━━ Record extracts

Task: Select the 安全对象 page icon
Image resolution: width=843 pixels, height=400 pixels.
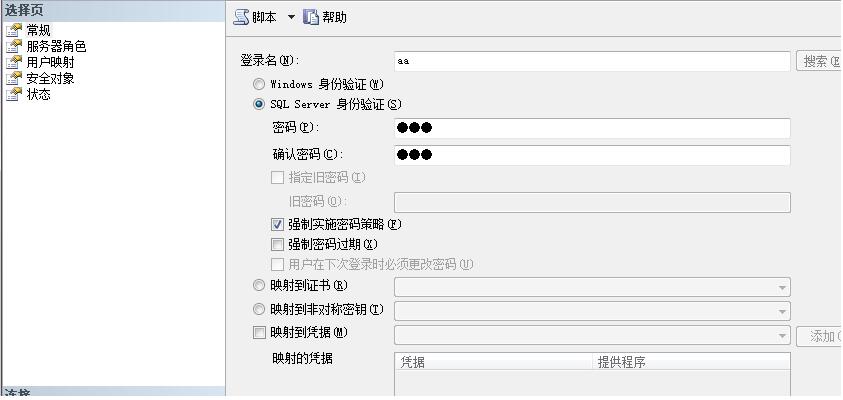Action: 14,78
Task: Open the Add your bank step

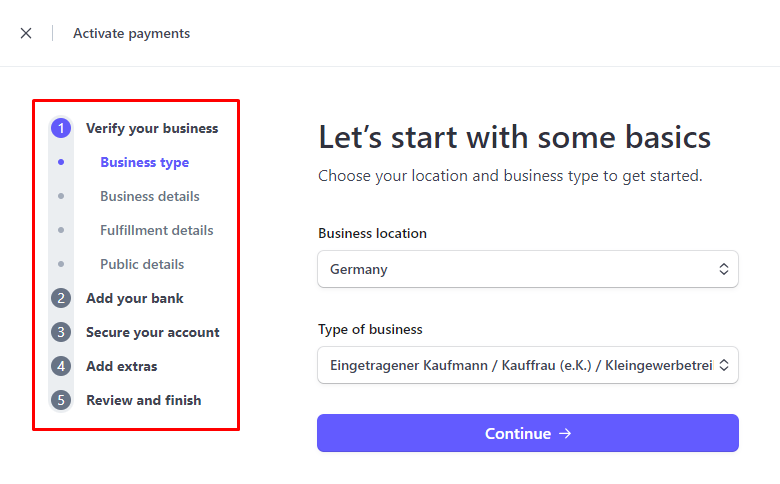Action: (135, 298)
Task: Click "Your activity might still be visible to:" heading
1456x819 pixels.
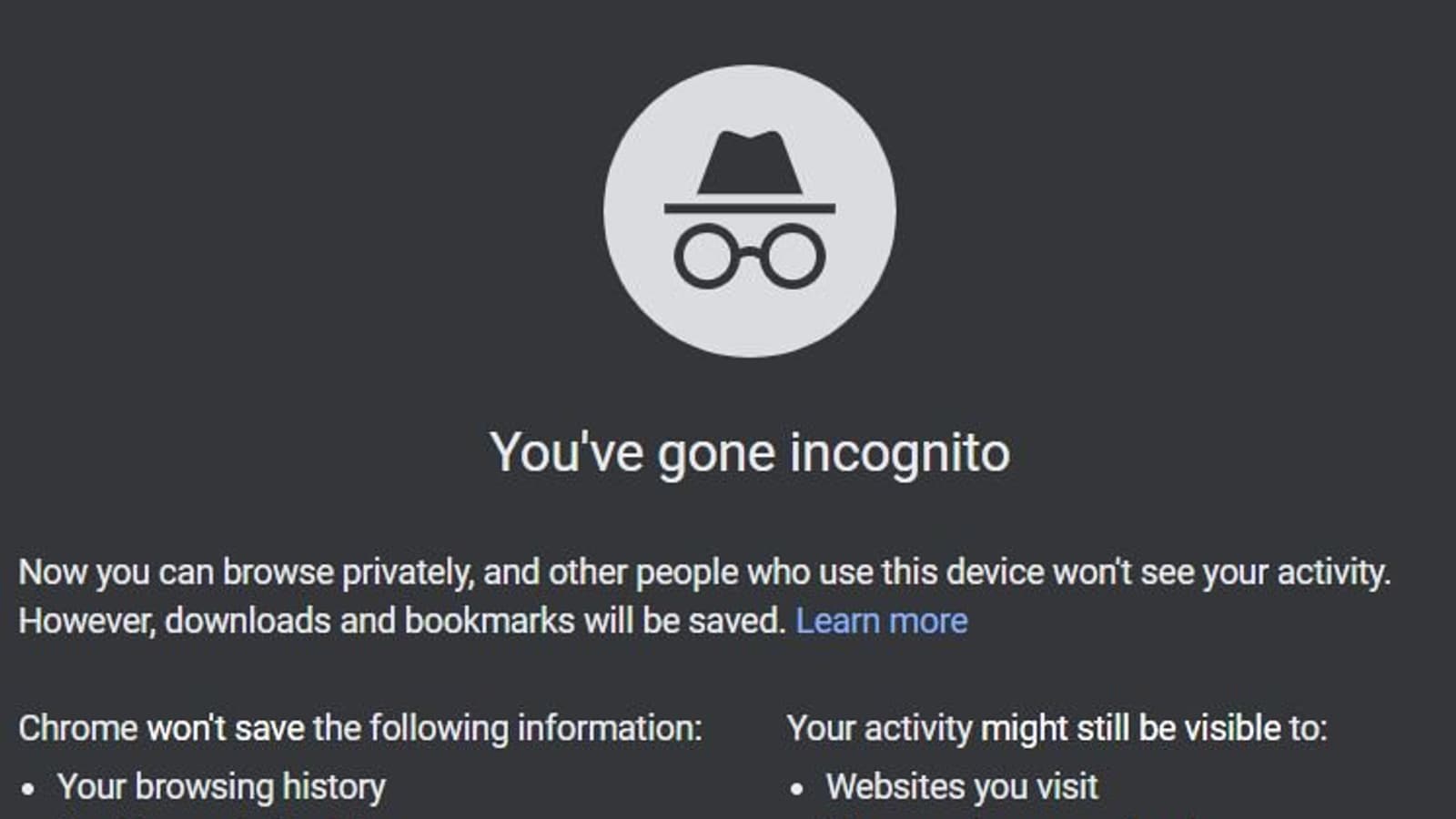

━━━━

• [To do]: The answer must be the whole listing, word for word, with no pictures in it. Please write it out.

• [Answer section]:
Task: Select the 安全对象 page icon
Image resolution: width=843 pixels, height=400 pixels.
Action: 14,78
Task: Open the Add your bank step

Action: (135, 298)
Task: Click "Your activity might still be visible to:" heading
1456x819 pixels.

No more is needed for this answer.